Mindfulness is made easy these days, as I'm forced, like so many, to take one day, one hour, at a time. I pay attention to each thing I do and know I can't make plans for next month or even the summer. I must live fully in the present. I must be grateful to have electricity and adequate food and people who call or write to see if they can help.
I refuse to worry or be depressed or bored. My emails are filled with useful distractions from the news, everything from scenic views to cat cartoons to ideas about freezing eggs (for reasons unknown). I take delight in little things, like the afternoon sun coming through my bathroom window as I wash my hands for the thousandth time, trusting I am germ free.
I watch waterfalls on Youtube as I meditate, then read blogs like the one by Mark Forsyth, who cites a book on the history of toilet paper. I follow the news from Rome and listen to a Jesuit podcast from St. Louis University, my alma mater, and listen to Andrew Cuomo. A local newsletter keeps me abreast of recent burglaries. My next-door neighbor comes by with three boxes of Kleenex and we are thrilled. I phone a neighbor isolated in a nursing home (no visitors allowed now). We find restaurants eager to deliver dinners to our door. My days have become full of little surprises. There is no time for boredom.
I receive emails from Richard Rohr reminding me that my life is not about me, that I am not in control of my life, but I already know that, don't I, from this experience of quarantine? I then read in a blog from Maria Popova, quoting a philosopher, that self-love is the key to a sane society and I smile.... I forward an article about baseball to a friend in Virginia, and he reports on his reading.... I think about Etty Hillesum, a radiant spirit who faced the Holocaust, and find to my surprise that two Jewish friends never heard of her.... A former student in Alabama sends me an article on Boethius, whose Consolation of Philosophy was once an indispensable spiritual guide....A cousin in Chicago writes to see how we are in Florida. I keep finding, to my delight, that I am connected to everyone else, as we all face the crisis together.
I get the best help from humor, trying not to feel guilty by making light of a world-wide tragedy. But the quarantine experience itself calls out for therapeutic laughter. A recent joke sent to me: Our cleaning lady is now working from home but is sending us instructions. Another: Gas/petrol is cheaper now, but there's no place to go.
An newspaper article reminds me that we need laughter to relax the brain. For comedian Erica Rhodes, comedy is a means of survival. "How's everybody not doing?" she asks.
She reminds us that sickness and death and an uncertain future are no laughing matters, yet how did my parents survive the Great Depression without comedy? Is laughter merely escapism, like looking at cat videos? How much grim news can I take in?

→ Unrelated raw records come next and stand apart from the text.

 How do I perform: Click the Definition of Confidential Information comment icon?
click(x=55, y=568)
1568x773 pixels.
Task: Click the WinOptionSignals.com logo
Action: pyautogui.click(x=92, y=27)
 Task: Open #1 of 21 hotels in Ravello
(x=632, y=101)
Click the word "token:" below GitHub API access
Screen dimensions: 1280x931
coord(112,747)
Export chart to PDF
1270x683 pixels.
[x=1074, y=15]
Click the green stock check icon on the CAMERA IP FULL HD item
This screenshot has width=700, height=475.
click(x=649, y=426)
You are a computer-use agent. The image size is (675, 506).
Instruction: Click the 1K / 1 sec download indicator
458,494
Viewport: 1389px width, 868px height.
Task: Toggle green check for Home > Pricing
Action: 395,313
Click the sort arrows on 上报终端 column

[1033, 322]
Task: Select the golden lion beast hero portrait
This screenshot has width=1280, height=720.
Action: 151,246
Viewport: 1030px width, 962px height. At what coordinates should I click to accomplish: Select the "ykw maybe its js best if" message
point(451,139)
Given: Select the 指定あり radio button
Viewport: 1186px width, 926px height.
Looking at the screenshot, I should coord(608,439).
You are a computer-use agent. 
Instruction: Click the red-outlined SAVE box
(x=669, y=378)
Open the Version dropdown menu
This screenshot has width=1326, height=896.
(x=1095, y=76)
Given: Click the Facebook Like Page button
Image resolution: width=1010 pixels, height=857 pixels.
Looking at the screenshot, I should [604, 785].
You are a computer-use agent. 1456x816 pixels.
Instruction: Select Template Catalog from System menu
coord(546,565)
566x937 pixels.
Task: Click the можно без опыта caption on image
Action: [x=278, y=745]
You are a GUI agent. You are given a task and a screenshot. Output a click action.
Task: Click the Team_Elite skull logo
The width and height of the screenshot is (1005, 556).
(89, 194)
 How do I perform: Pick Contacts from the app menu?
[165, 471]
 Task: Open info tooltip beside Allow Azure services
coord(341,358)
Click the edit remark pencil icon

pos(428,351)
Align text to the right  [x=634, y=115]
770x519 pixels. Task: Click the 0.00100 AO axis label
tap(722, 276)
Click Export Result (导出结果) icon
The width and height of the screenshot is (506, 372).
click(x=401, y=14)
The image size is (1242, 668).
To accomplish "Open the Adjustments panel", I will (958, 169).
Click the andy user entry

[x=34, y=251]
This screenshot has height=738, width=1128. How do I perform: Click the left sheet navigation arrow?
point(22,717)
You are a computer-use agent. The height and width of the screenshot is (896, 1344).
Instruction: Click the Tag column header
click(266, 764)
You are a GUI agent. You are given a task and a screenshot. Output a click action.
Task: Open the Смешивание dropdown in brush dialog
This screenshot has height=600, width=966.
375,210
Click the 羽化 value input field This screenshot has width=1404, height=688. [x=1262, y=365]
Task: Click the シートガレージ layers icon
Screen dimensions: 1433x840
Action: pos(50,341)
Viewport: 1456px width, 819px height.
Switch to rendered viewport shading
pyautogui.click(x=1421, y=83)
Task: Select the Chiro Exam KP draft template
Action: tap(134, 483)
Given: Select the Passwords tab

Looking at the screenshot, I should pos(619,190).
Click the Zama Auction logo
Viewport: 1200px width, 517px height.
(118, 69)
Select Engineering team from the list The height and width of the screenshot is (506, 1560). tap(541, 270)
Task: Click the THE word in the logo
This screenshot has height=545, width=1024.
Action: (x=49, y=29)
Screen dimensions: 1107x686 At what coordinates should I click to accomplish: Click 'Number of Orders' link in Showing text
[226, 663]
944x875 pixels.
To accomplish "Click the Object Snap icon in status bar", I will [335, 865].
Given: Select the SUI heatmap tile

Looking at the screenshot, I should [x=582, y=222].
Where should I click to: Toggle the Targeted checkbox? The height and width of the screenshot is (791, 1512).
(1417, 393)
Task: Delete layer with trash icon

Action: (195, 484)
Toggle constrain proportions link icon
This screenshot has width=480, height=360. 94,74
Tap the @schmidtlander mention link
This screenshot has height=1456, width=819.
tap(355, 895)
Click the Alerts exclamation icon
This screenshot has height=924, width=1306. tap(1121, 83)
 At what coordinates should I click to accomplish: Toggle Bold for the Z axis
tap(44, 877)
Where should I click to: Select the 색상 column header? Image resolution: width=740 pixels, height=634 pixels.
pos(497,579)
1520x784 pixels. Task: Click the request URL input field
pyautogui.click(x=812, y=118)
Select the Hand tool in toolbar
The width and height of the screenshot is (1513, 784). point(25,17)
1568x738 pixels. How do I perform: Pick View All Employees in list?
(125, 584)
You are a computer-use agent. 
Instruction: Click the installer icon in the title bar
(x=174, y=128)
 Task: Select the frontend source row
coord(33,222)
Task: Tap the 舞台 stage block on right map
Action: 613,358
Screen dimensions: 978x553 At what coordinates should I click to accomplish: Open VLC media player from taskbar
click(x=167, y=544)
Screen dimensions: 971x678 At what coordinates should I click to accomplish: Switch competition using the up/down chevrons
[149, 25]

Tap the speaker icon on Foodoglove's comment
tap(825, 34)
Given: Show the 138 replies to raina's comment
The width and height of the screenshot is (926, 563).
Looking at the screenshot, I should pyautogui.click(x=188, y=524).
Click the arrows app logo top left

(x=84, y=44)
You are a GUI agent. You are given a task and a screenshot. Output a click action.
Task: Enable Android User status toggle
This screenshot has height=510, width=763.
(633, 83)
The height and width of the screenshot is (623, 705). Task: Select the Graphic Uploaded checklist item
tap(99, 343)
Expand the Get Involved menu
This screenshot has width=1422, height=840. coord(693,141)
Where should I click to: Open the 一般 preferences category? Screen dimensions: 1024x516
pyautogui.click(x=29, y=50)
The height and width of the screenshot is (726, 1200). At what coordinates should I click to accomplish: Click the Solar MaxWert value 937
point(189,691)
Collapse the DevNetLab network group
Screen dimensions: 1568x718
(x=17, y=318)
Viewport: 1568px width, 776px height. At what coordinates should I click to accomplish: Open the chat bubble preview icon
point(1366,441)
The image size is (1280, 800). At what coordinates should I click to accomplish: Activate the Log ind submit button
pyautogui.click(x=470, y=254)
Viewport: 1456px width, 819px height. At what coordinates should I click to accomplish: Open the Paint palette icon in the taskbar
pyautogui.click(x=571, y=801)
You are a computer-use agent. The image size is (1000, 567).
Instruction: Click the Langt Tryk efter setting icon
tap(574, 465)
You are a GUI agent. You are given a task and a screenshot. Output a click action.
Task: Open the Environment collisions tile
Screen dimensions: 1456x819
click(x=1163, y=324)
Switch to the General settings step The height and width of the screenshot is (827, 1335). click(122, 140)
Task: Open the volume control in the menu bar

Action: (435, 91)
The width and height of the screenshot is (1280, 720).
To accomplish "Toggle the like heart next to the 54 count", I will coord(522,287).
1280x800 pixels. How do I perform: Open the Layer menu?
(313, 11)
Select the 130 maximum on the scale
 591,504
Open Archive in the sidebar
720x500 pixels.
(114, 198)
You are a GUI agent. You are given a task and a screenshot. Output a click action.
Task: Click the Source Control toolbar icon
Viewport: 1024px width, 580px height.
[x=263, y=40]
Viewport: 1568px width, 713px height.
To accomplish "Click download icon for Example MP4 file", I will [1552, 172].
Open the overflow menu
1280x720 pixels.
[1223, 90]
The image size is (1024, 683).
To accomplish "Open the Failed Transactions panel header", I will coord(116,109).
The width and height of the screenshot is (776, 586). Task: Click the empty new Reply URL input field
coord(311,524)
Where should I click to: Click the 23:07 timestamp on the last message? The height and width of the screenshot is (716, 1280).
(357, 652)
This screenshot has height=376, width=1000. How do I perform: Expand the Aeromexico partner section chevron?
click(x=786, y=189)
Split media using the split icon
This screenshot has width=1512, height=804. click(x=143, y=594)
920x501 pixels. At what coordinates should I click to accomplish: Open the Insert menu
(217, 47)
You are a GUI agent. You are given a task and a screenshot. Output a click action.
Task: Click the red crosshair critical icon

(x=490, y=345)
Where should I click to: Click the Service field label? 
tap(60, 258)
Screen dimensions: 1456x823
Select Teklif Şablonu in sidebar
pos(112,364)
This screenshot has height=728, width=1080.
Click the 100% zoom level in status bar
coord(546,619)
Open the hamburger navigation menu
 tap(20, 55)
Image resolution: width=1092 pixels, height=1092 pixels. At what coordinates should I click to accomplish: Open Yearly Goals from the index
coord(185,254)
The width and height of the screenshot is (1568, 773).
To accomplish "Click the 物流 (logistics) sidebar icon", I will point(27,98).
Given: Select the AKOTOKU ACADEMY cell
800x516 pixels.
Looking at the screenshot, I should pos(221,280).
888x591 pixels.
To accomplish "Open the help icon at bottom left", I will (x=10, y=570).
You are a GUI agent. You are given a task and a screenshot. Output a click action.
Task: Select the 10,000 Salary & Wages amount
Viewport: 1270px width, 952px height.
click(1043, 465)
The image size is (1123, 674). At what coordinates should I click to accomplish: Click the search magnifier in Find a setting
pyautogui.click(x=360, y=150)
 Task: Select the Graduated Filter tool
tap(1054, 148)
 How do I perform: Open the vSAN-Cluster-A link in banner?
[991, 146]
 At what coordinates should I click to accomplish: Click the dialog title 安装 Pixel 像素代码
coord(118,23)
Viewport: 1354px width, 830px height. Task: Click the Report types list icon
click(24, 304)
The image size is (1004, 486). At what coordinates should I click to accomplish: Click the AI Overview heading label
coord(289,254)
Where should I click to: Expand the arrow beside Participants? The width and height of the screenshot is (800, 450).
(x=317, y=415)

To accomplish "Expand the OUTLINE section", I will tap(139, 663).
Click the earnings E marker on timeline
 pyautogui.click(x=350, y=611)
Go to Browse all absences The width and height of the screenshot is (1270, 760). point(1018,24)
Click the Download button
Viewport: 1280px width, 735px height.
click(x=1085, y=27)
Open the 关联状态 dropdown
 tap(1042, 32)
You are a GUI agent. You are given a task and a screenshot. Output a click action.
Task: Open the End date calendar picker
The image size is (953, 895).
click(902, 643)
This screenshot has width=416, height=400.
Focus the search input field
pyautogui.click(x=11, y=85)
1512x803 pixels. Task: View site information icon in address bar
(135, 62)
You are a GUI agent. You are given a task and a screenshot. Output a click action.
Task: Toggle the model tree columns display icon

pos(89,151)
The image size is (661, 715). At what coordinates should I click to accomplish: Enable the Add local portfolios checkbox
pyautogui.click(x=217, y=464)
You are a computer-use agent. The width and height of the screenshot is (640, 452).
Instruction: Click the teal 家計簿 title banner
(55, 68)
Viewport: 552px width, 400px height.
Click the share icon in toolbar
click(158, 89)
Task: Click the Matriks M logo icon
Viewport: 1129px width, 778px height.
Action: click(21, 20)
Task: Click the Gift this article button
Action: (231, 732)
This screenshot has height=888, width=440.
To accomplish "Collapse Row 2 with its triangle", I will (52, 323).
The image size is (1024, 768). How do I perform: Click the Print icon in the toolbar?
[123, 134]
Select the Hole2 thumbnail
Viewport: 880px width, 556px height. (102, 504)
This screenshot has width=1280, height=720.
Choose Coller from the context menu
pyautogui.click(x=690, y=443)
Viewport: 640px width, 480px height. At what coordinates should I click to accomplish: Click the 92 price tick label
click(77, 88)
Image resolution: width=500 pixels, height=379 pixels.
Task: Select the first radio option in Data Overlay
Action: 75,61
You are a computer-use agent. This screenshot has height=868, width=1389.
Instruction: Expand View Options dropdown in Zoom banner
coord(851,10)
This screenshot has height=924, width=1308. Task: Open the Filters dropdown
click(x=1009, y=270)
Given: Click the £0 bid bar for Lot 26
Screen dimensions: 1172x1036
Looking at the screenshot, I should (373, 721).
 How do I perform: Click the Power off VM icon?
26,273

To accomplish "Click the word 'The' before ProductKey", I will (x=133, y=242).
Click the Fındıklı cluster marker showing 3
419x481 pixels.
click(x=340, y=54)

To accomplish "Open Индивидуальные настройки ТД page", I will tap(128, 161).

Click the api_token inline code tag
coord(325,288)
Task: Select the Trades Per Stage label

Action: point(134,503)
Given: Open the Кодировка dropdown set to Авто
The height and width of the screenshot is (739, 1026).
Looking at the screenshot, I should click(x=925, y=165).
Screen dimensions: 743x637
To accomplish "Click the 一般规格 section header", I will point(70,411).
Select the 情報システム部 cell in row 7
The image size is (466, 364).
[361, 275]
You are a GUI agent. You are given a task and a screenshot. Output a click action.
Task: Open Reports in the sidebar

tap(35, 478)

Dogs, I think, are having a great time now, with all the walking going on around me, and people are getting more exercise than ever. People are praying, reading, doing crosswords as never before, and reaching out to elderly neighbors. For those old enough to remember WWII, they know it's hard but that we will survive, and that a bit of gallows humor is essential.
Sunday, March 29, 2020
Sunday, March 22, 2020
The Sky is not Falling
It may seem like the end of the world if you watch the news extensively, hearing stories about how the pandemic is spreading. But it is crucial to step back and see that fear and isolation do not have to equal loneliness and despair.
A friend forwarded a poem by an Irish priest, Richard Hendrick, "Lockdown," which reminds us that in Italy, people sing to each other through open windows so that those living alone hear family sounds and that elsewhere churches and temples are opening to help the homeless and sick, and people are learning to turn inward to read, be quiet, create, and contact one another.
We are forming a community of hope. People everywhere, writes Fr. Hendrick, are slowing down and reflecting, seeing how connected we all are despite the quarantine. "There is sickness, but there does not have to be disease of the soul... .There is panic buying, but there does not have to be meanness," he writes.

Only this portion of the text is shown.